◆ **Text**:
━━━━━━━━━━━━━━━━━━━━

Career officer in the United States Army (1922–2016)

John William Vessey Jr. (29 June 1922 – 18 August 2016) was a career officer in the United States Army. He attained the rank of general, and was most notable for his service as the tenth chairman of the Joint Chiefs of Staff.

A native of Minneapolis, Vessey began his 46-year military career in 1939 when he joined the Minnesota Army National Guard's 59th Field Artillery Brigade, a unit of the 34th Infantry Division. His unit was activated for World War II, and he took part in combat in the North African and Italian Campaigns. Vessey received a battlefield commission to second lieutenant during the Battle of Anzio, and served as a field artillery forward observer until the end of the war. After the war, Vessey advanced through positions of increasing rank and responsibility. During the Vietnam War, he served as executive officer of the 25th Infantry Division Artillery and acting commander of 2nd Battalion, 77th Field Artillery, and he received the Distinguished Service Cross for heroism during the Battle of Suoi Tre. He served as commander of the 3rd Armored Division Artillery from 1967 to 1969, and division chief of staff from 1969 to 1970.

Vessey was promoted to brigadier general in 1970, and assigned as commander of U.S. Army Support Command, Thailand (USARSUPTHAI), a logistics support area for soldiers and airmen serving in Vietnam and Thailand. He commanded U.S. military activities in Laos from 1973 to 1974, when he was promoted to major general as commander of the 4th Infantry Division. In 1975, Vessey was promoted to lieutenant general and assigned as the Army's deputy chief of staff for operations and plans, G-3. He was promoted to general in 1976, and named to command United States Forces Korea and the Eighth United States Army. In 1978, Vessey also assumed command of the Republic of Korea-United States Combined Forces Command. He served in South Korea until 1979, when he was assigned as Vice Chief of Staff of the United States Army.

In 1982, President Ronald Reagan named Vessey as Chairman of the Joint Chiefs of Staff. He served until retiring in October 1985. After leaving the Army, Vessey became involved in efforts to account for military personnel listed as missing in action, and made several trips to Southeast Asia to search for remains as part of resolving the Vietnam War POW/MIA issue. He was awarded the Presidential Medal of Freedom in 1992. Vessey died in North Oaks, Minnesota, on 18 August 2016. He was buried at the Minnesota State Veterans Cemetery north of Little Falls.

━━━━━━━━━━━━━━━━━━━━

◆ **Supplied information**:

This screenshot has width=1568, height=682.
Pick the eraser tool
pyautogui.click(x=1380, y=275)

━━━━━━━━━━━━━━━━━━━━

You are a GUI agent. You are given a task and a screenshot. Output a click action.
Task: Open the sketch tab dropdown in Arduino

━━━━━━━━━━━━━━━━━━━━

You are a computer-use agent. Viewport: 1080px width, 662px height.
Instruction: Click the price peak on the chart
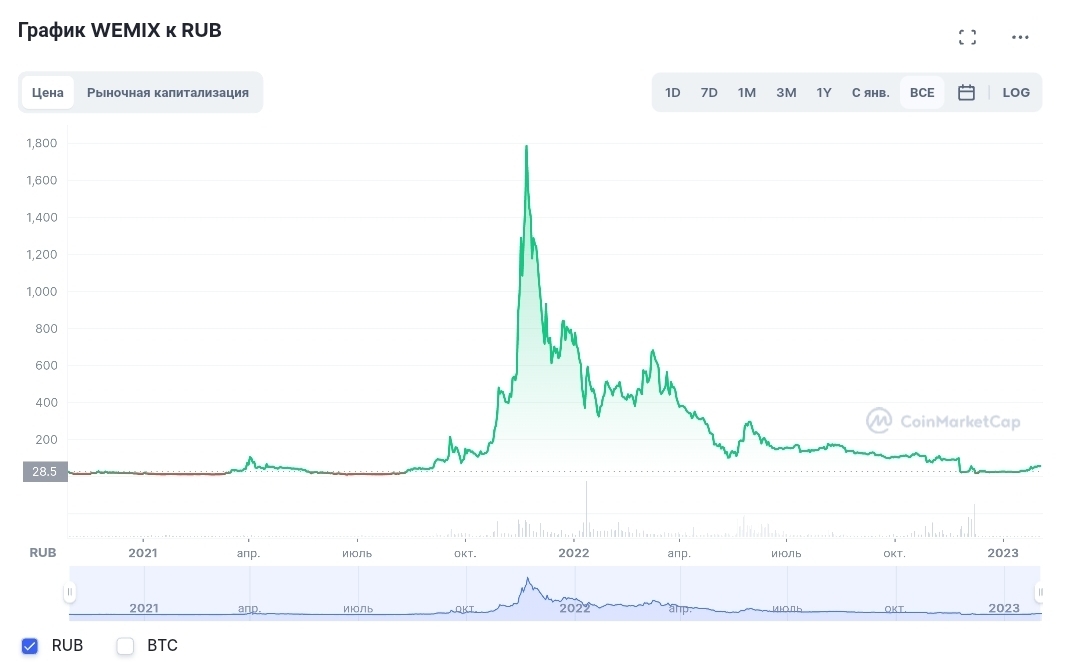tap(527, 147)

━━━━━━━━━━━━━━━━━━━━

◆ **Task A**:
From the text about John William Vessey Jr., list every military rank that he is said to have received or been promoted to.
◆ **Task B**:
Extend the text about John William Vessey Jr. by writing what would come right after its last sentence.

◆ **Task answer A**:
second lieutenant, brigadier general, major general, lieutenant general, general

◆ **Task answer B**:
==Early life and education==
Vessey was born in Minneapolis, Minnesota, on 29 June 1922, the son of John William Vessey and Emily Katherine (Roche) Vessey. He attended the schools of Minneapolis, and was 16 in May 1939 when he claimed to be 18 so that he could enlist in the Minnesota Army National Guard. Vessey was assigned as a motorcycle courier in the 59th Field Artillery Brigade, 34th Infantry Division. In 1940, he graduated from Roosevelt High School. In February 1941, his unit was activated for training and mobilization in anticipation of U.S. participation in World War II.

==Military career==
===World War II===
Vessey served with the 34th Infantry Division throughout its World War II service. The experience of early American setbacks in North Africa left Vessey with a lifelong appreciation of the need for realistic combat training, modern equipment, physical fitness, and air-ground cooperation. When Major General Omar Bradley, commander of II Corps in North Africa, launched the U.S. drive on Bizerte in April 1943, he gave the 34th the most difficult objective: the well-defended Hill 609. In the first clear-cut U.S. Army victory of the campaign, the 34th Division took its objective, opening the way for the U.S. advance on Bizerte. Vessey, who had been a first sergeant since 1 September 1942, later described being a first sergeant in combat as the toughest job he had. Vessey was with the 34th when it went ashore on the Anzio beachhead in Italy in May 1944; there he received a battlefield commission as a second lieutenant, after which he served as a forward observer.

===Korean War and afterwards===
After the war, most of Vessey's service continued to be in field artillery assignments. In the 1950s, he served with the 4th Infantry Division in Germany and the Eighth U.S. Army in the Republic of Korea after the Korean War. During this period, Vessey also attended the Command and General Staff College at Fort Leavenworth, Kansas.

By the time Vessey became a lieutenant colonel, he had earned enough credits through night school and correspondence courses for a Bachelor of Science degree in military science, which he received from the University of Maryland University College in 1963. In 1965, he received a Master of Science degree in business administration from George Washington University. From 1963 to 1965, Vessey commanded 2nd Battalion, 73rd Field Artillery, 3rd Armored Division; then he spent a year as a student at the Industrial College of the Armed Forces.

===Vietnam War===
During the Vietnam War, Vessey served for a year as Executive Officer of the 25th Infantry Division Artillery in Vietnam. In March 1967, when acting as commander of the 2nd Battalion, 77th Artillery, he was given the mission of establishing a fire support base at Suoi Tre during Operation Junction City. Deep in enemy-controlled territory, Vessey and his men oriented the firebase's defenses on the enemy's likely avenues of approach and rehearsed counterattack plans. During an attack by a reinforced regiment, the base was partially overrun. Vessey and his men fired their howitzers directly into the enemy ranks. Although greatly outnumbered, the defenders, aided by gunships and artillery, killed four hundred of their assailants while successfully defending the firebase. Lieutenant Colonel Vessey received the Distinguished Service Cross for his actions during the battle.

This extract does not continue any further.